Temporal trends in annual admissions among patients with colorectal cancer, stratified by anatomical location, 2007 to 2017.
Out of a total of 1,962,705 admissions, 108,711 were in those 18 to 44 years. In comparison with admissions ≥45 years, younger admissions were more likely to represent racial minorities such as African Americans (15.8% vs 12.5%), Hispanics (13.9% vs 7.0%), and Asians (3.9% vs 2.7%) than Caucasians (52.4% vs 65.1%), and the difference was statistically significant (P < 0.0001). Rectosigmoid cancer (5.42% vs 3.35%) and descending colon cancer (4.08% vs 3.49%) represented a higher proportion of cases in the younger group (P < 0.0001). Admissions in the younger age group also had a significantly higher percentage of obesity (9.3% vs 8.5%), depression (8.1% vs 7.6%), drug abuse other than tobacco and alcohol (2.5% vs 0.8%), as well as a family history of gastrointestinal malignancies (6.9% vs 3.0%) compared to admissions in the older age group (P < 0.0001). Patients in the older age group had a higher inpatient all-cause mortality (5.0% vs 3.1%, P < 0.0001) and median cost of hospitalization ($12,330 [$97,082, $20,503] vs $11,605 [$6,332, $19,828], P < 0.05) than younger admissions. However, there was no difference between the two groups in the median length of hospital stay (5 days [3–8 days] vs 5 days [3–9 days], P > 0.05).
DISCUSSION
The current analysis highlights the high costs of hospitalization and overall economic burden associated with inpatient admissions among patients with colorectal cancer. Despite accounting for the highest number of hospitalizations, ascending colon cancer had the lowest in-hospital mortality. Studies in the past have shown that patients with metastatic colon cancer who have a left-sided primary tend to have better overall outcomes than patients who have a right-sided primary.5,6 However, this has been found to be true only for late-stage patients. Studies have shown that the prognosis of stage I and II right-sided colon cancer is better than stage I and II left-sided colon cancer.7 The findings of our study could possibly be explained by a predominance of early rather than late-stage patients. The cost of hospitalization and median length of stay were the highest for admissions with descending colon cancer and transverse colon cancer, respectively. The higher cost of hospitalization among admissions with descending colon cancer could possibly be due to the higher occurrence of lower gastrointestinal bleeding and higher rates of laparoscopic surgery in these patients.8 The National Inpatient Sample does not allow the analysis of granular data to identify newly diagnosed patients and effectively differentiate them from patients who have received anticancer therapy. We were also unable to extract granular data to evaluate various factors predictive of longer length of stay and higher cost of hospitalization.

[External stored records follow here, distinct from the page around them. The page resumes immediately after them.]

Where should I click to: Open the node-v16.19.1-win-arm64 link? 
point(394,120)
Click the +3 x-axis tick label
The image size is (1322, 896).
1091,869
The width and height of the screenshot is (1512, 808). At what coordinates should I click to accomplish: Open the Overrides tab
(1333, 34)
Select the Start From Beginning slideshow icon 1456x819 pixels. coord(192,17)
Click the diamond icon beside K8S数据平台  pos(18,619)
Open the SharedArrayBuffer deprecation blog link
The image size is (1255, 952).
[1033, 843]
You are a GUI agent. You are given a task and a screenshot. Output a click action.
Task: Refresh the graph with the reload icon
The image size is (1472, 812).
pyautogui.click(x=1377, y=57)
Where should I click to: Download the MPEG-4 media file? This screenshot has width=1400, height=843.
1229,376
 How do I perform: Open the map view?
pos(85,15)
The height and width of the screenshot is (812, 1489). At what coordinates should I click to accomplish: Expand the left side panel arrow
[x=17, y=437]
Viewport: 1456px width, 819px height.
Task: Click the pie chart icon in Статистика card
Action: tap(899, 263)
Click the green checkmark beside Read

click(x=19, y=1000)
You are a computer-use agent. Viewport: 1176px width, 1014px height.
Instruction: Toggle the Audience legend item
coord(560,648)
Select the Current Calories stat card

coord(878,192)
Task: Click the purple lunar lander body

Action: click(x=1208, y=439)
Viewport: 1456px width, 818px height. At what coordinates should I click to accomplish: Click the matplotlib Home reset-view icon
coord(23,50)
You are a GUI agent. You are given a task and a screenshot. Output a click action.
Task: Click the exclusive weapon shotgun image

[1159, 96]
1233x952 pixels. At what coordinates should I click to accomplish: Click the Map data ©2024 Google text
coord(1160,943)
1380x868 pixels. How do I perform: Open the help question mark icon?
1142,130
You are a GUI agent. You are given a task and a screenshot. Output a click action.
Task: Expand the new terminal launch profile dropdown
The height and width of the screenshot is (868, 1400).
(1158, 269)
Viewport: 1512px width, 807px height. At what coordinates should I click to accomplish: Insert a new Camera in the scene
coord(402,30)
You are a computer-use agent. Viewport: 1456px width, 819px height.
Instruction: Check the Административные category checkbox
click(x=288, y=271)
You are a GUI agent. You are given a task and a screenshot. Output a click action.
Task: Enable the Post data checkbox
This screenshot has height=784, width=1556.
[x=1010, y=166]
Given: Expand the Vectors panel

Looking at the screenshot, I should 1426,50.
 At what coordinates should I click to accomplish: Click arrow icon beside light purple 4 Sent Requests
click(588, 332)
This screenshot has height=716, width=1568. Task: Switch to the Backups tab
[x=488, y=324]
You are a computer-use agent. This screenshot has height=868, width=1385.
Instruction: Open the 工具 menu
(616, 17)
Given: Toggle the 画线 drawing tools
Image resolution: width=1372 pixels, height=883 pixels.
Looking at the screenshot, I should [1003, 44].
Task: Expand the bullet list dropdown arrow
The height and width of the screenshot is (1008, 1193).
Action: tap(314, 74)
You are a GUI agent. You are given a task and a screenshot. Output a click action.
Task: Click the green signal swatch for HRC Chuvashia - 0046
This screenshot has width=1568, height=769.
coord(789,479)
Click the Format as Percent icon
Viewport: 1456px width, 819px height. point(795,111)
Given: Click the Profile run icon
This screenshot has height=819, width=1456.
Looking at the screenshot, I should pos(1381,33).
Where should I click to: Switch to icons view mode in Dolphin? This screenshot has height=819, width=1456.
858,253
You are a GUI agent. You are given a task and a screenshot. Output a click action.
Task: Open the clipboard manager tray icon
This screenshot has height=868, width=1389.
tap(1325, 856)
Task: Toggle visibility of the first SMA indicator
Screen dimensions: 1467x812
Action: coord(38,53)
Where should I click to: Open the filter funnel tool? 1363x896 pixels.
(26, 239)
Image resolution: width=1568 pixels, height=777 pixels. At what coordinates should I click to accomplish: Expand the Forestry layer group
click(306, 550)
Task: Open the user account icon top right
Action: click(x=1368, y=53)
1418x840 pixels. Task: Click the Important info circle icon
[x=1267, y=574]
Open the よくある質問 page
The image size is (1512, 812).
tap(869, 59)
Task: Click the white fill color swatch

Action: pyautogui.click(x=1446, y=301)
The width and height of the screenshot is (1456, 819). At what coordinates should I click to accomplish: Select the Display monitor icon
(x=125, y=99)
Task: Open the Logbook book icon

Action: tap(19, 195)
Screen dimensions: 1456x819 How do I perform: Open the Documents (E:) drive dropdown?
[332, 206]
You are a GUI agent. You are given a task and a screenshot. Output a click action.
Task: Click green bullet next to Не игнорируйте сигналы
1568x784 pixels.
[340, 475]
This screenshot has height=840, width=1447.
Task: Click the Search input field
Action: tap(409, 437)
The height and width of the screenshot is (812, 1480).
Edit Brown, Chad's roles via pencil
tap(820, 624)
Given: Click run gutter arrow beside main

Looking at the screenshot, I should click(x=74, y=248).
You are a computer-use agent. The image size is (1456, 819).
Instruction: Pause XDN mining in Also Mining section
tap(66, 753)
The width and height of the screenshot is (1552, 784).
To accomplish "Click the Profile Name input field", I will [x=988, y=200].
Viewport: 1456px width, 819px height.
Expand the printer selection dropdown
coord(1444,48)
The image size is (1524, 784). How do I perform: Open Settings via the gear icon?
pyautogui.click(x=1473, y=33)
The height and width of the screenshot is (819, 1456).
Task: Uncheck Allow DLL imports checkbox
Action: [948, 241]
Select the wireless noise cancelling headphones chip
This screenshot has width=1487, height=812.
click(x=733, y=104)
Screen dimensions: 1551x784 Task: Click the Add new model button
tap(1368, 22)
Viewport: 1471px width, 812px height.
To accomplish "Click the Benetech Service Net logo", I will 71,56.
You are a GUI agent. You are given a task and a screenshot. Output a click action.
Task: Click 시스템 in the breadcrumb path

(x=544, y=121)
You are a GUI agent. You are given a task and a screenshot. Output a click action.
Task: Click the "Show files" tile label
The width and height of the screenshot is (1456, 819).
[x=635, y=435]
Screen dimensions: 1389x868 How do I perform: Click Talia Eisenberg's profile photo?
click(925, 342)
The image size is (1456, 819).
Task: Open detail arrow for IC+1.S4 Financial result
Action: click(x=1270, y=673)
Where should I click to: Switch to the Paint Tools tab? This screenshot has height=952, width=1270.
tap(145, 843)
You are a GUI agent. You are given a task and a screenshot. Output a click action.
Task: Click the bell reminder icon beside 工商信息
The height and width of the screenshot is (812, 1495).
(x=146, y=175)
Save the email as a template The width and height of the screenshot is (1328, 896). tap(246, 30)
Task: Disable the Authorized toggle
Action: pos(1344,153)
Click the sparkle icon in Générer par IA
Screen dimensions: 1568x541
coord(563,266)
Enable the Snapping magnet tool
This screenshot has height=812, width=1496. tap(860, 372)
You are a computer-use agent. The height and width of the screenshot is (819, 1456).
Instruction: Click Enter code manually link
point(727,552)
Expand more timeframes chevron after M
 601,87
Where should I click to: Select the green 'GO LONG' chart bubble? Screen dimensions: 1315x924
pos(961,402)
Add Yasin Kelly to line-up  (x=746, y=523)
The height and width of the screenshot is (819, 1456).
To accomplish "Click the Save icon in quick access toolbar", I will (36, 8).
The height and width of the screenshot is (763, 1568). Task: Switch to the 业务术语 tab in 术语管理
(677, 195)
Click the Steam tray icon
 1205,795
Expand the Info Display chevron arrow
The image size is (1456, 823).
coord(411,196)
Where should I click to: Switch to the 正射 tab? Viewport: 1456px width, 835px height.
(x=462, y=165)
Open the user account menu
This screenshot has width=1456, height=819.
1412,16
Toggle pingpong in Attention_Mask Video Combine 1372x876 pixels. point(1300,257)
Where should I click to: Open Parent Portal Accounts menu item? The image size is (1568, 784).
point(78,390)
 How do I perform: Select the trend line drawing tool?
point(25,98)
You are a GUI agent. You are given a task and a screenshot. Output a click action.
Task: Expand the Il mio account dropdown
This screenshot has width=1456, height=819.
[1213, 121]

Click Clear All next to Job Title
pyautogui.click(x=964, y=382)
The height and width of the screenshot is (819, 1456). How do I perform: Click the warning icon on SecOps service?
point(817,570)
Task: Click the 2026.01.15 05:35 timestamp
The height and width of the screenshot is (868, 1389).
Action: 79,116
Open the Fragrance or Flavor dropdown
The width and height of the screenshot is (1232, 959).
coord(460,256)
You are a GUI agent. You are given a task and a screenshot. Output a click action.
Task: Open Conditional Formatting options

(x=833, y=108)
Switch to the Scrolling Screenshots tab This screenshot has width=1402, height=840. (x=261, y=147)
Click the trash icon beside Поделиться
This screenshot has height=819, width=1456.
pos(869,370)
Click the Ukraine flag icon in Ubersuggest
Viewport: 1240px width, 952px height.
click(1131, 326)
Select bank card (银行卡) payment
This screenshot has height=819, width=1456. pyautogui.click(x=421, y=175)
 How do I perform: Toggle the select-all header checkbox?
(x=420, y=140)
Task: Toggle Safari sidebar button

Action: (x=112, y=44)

In our analysis, the number of annual hospitalizations significantly increased for rectosigmoid cancer. This coincides with the rising incidence of colon cancer among young adults. Our results concur with previous studies that have indicated that colon cancer in young adults tends to have a predilection for the distal colon and rectum.9 The current analysis also confirms that colon cancer among young adults disproportionately affects minorities such as African Americans and Hispanics.10 Further studies need to investigate the role of risk factors such as obesity and illicit drug use in driving this epidemic.
In conclusion, the current analysis shows that despite accounting for the highest number of hospitalizations, ascending colon cancer had the lowest in-hospital mortality. The cost of hospitalization and median length of stay were highest for patients with descending colon and transverse colon cancer, respectively. The number of annual hospitalizations has significantly increased for rectosigmoid cancer, likely due to the rising incidence of colorectal cancer in young adults. Our findings may help inform physicians and healthcare administrators in devising appropriate strategies to efficiently channel healthcare resources to decrease the overall economic burden associated with hospitalizations in patients with colorectal cancer.